Unfortunately for his sleazy but actually pretty smart and effective politician brother, Domitian (Jojo Macari), Titus has his father’s skill set as a soldier, and the old man sees the external threats posed by the barbarians of Europe and Asia as greater than political infighting. He taps Titus to succeed him, though Domitian vows to fight on.

Tenax and Scorpus may be his way forward. The two men approach the princeling with an offer: a 50 percent stake in their new faction, provided he approves it in his capacity as Master of the Games. While it’s not much compared to being a general, this gig isn’t like running Waystar Royco’s cruise lines: The chariot races, gladiator fights, and other violent athletic spectacles are important both to Rome’s economy and the placating of its working classes. Indeed, Domitian saves the palace from being sacked by rioters upset with his brother’s failure to deliver promised food shipments by suggesting an impromptu race be run as a diversion.

A pair of families from the outer reaches of the empire fill in the remaining side plots. Spanish brothers Elia (Gonçalo Almeida), Fonsoa (Pepe Barroso), and Andria (Eneko Sagardoy) bring elite-class Andalusian white horses to the capital in hopes of selling them to raise the funds for a breeding farm back home — or to get involved in the glitz and glamour of the races, depending on which brother you ask. They become key to the story when the horses are poisoned by Antonia in hopes of thwarting her lover Scorpus’s breakaway faction.

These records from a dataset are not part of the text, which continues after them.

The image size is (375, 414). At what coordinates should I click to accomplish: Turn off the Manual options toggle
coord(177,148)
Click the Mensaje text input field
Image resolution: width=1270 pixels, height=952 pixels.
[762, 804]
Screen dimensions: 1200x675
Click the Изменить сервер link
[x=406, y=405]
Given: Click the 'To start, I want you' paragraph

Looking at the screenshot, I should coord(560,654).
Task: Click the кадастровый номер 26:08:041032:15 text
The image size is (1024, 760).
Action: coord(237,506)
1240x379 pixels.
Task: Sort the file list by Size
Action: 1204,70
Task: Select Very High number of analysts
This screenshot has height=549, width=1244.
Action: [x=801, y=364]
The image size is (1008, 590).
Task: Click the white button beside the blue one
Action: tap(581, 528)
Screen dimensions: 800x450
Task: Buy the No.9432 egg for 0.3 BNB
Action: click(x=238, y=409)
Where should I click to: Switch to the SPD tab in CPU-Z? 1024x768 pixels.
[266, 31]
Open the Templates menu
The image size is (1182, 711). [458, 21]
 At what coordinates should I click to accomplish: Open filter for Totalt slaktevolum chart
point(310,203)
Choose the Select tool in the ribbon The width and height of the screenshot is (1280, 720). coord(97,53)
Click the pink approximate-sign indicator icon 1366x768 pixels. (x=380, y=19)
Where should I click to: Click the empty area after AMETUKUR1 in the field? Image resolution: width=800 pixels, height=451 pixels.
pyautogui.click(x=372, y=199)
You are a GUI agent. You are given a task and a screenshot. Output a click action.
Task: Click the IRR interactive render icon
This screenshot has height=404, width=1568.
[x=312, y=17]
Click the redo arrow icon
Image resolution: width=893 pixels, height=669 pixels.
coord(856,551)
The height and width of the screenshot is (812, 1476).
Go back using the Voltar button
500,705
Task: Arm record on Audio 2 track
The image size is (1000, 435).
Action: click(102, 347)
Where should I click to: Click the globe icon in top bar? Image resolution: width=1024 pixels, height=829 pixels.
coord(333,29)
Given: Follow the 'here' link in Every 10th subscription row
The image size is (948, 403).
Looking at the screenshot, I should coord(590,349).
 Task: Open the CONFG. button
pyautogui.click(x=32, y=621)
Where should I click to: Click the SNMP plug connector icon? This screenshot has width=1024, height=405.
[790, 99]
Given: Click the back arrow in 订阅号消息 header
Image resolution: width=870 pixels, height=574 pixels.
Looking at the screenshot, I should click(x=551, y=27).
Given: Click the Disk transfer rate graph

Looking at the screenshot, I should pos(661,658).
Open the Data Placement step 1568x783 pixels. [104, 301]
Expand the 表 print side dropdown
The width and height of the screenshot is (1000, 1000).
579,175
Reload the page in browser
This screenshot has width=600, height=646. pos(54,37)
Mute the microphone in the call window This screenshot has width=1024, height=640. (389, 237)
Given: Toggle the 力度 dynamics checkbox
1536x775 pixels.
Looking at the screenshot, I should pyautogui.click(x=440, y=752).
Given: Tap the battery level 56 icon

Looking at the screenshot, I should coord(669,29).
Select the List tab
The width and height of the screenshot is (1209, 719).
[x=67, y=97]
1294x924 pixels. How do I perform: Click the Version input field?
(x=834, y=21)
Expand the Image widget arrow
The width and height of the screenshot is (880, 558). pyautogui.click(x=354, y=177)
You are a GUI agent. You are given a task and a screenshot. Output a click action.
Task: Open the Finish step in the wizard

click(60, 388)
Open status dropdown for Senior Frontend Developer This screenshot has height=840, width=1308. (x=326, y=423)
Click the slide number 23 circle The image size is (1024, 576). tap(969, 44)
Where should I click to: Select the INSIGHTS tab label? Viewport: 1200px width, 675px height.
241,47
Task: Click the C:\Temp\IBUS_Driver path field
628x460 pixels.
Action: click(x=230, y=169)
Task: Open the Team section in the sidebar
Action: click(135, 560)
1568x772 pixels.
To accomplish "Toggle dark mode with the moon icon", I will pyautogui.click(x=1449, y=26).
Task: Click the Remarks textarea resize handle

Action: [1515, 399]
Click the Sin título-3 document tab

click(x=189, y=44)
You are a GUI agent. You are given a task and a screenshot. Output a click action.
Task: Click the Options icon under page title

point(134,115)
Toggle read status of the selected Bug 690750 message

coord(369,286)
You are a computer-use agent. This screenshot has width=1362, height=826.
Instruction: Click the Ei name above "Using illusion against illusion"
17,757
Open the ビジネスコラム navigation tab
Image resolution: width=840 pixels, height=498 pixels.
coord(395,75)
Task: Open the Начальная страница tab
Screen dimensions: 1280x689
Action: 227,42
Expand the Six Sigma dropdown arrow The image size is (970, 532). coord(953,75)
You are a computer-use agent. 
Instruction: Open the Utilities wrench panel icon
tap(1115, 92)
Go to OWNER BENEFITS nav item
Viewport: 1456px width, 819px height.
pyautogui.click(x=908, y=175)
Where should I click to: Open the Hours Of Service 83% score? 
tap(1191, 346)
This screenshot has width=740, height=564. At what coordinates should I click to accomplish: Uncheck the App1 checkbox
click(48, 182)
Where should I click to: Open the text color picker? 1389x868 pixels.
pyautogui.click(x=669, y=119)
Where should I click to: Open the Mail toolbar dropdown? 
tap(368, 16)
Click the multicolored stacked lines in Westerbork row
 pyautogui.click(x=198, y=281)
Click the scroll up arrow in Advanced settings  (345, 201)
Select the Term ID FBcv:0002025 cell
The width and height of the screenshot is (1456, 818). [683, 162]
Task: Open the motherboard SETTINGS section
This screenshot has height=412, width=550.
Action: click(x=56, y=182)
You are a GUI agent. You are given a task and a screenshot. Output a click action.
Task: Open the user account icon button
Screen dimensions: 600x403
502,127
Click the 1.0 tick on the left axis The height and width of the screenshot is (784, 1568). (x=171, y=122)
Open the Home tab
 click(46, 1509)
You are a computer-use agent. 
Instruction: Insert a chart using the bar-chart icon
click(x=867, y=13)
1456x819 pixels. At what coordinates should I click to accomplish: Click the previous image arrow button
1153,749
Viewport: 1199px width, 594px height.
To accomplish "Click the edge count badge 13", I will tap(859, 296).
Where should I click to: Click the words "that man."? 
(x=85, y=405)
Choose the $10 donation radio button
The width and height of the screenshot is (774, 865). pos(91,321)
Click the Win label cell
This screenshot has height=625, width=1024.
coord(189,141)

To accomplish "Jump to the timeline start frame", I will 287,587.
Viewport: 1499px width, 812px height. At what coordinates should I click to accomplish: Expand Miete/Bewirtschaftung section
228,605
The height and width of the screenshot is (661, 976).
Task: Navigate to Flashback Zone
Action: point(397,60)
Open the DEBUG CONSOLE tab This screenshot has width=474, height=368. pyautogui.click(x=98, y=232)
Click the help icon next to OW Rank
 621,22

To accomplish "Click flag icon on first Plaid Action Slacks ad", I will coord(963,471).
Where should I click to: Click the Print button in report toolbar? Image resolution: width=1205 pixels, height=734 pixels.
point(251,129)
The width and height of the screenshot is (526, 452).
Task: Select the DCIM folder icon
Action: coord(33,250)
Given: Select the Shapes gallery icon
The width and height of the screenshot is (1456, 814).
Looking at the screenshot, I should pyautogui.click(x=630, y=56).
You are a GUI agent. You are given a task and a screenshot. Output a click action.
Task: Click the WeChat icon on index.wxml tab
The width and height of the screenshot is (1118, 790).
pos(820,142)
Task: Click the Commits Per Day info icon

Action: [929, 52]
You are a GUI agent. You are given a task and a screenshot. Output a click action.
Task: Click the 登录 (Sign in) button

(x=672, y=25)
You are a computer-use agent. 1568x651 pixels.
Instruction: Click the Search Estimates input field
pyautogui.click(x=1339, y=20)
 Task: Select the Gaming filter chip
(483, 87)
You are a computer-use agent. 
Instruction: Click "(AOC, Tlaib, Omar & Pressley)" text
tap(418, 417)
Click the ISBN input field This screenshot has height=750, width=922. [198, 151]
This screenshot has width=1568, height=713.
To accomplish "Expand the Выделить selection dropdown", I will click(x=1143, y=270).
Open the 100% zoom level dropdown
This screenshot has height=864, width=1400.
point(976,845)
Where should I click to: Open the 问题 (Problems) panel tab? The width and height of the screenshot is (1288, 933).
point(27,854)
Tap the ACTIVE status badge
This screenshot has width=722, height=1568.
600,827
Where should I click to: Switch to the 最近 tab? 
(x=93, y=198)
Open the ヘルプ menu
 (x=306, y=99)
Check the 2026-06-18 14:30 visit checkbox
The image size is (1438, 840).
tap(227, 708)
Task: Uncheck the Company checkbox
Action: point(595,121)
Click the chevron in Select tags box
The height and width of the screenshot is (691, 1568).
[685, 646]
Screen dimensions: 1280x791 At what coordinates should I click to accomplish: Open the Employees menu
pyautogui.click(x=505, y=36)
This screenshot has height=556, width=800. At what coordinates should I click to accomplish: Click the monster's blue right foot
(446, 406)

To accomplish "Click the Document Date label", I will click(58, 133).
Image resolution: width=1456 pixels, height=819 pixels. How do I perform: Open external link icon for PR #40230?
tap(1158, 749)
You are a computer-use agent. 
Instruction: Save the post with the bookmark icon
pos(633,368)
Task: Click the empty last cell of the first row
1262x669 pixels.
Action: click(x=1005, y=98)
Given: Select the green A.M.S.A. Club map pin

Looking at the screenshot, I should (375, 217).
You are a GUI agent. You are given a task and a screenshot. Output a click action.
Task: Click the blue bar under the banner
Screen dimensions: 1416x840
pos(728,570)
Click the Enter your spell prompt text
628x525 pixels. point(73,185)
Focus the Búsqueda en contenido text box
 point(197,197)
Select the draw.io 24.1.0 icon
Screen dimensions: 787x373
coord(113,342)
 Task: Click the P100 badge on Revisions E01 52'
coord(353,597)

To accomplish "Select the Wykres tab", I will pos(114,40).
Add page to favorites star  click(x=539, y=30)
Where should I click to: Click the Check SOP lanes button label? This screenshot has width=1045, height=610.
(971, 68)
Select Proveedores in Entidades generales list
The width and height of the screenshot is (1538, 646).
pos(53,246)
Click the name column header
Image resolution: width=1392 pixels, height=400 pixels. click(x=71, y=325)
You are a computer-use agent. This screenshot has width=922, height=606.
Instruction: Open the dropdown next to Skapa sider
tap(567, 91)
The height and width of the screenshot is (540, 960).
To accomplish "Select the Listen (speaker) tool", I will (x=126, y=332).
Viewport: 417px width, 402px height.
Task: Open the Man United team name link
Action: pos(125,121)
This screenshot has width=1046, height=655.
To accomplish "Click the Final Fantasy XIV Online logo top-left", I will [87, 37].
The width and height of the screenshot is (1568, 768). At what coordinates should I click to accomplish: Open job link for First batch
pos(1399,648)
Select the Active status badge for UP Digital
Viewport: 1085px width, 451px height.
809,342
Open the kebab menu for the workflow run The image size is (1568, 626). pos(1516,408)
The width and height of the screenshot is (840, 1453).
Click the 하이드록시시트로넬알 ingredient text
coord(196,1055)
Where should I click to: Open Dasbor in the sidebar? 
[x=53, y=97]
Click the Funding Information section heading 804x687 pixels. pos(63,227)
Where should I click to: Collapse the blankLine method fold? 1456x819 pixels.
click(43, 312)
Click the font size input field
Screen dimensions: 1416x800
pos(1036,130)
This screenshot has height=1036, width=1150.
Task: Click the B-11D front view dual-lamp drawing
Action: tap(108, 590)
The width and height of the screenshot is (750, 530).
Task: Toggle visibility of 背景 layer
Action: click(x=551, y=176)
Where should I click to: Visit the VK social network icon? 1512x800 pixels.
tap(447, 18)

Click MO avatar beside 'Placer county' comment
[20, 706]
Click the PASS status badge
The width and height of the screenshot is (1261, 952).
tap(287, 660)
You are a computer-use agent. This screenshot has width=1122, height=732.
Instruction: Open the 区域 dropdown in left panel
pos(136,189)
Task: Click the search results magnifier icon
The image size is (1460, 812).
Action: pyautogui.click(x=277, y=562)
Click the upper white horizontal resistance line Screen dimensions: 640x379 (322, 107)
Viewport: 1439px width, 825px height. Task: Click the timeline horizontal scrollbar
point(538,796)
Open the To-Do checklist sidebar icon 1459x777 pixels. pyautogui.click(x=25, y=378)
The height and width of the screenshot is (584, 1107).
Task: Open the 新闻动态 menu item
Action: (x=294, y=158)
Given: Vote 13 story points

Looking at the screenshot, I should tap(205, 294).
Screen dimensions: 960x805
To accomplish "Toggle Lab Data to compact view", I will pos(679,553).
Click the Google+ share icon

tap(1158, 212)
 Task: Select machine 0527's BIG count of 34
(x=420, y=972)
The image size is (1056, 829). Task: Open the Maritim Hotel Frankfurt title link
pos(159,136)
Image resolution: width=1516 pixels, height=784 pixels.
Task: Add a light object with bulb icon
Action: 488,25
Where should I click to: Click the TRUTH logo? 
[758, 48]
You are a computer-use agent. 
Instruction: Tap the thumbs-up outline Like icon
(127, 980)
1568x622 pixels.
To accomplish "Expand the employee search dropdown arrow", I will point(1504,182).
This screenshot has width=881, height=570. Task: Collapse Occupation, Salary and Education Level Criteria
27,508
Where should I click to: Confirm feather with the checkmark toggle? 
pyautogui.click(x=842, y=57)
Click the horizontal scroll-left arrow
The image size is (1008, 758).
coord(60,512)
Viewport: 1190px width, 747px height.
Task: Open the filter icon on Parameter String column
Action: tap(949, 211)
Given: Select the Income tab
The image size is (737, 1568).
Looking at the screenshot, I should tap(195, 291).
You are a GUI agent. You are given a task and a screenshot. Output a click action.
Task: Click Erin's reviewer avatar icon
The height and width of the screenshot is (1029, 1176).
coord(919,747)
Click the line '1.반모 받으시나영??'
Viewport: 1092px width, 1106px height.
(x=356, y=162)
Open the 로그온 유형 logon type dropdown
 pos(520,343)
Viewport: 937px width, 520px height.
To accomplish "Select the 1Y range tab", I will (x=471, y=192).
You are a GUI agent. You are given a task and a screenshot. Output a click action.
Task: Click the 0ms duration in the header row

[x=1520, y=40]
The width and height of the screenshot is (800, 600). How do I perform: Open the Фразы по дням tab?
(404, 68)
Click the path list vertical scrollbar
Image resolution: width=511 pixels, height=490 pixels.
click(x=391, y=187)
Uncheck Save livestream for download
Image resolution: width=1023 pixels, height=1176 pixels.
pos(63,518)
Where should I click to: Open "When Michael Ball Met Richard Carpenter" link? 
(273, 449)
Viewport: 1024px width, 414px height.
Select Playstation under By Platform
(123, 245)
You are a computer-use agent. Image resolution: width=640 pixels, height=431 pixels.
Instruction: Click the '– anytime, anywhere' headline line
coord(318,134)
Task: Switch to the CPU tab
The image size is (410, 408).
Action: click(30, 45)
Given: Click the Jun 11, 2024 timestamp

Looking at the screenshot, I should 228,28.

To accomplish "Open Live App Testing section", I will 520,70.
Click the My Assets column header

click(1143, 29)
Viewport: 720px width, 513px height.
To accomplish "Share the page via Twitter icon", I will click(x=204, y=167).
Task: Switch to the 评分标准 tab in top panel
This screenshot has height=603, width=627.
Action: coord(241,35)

From the Numidia region of North Africa, we meet Cala (Sara Martins) and her three children, daughters Aura (Kyshan Wilson) and Jula (Alicia Ann Edogamhe) and ace-hunter son Kwame (Moe Hashim). In the episode’s most credulity-straining story line, all three of the kids wind up enslaved and brought to Rome, where they are immediately reunited not only with one another but with their mother, who comes chasing after them hoping to buy their freedom.

But Jula and Aura find themselves embroiled in the power struggle between Antonia and Tenax, each hired by one of the rival households, with Cala serving as a go-between to ferret out information for Tenax. Despite his small stature, Kwame parlays his hunting skills into a gladiator gig, where he’s expected to croak fast and hard. Instead, he forges an alliance with Viggo (Jóhannes Haukur Jóhannesson), a big, friendly Northman slated to die at the hands of a much bigger, much-less-friendly fighter named Flamma (Martyn Ford). Viggo’s experience with Roman weaponry and Kwame’s experience taking down much larger prey could make them a formidable team if they pool their expertise.

There’s also a big CGI albino lion, which seems worth mentioning.

What there isn’t is anything that’s gonna leap out and grab you as especially artistically vital. Rheon, Macari, Pession, and (despite the goofy foreign-guy accent) Leonidas all appear to be having a grand old time, which is pleasant to see. The Spanish and Numidian characters are given little more to do than be concerned about each other in a noble way, which is boring to watch. The chariot races are reasonably exciting, and there’s promise of gladiator-versus-lion fights to come. The bottom line is: There’s summer television to be found here.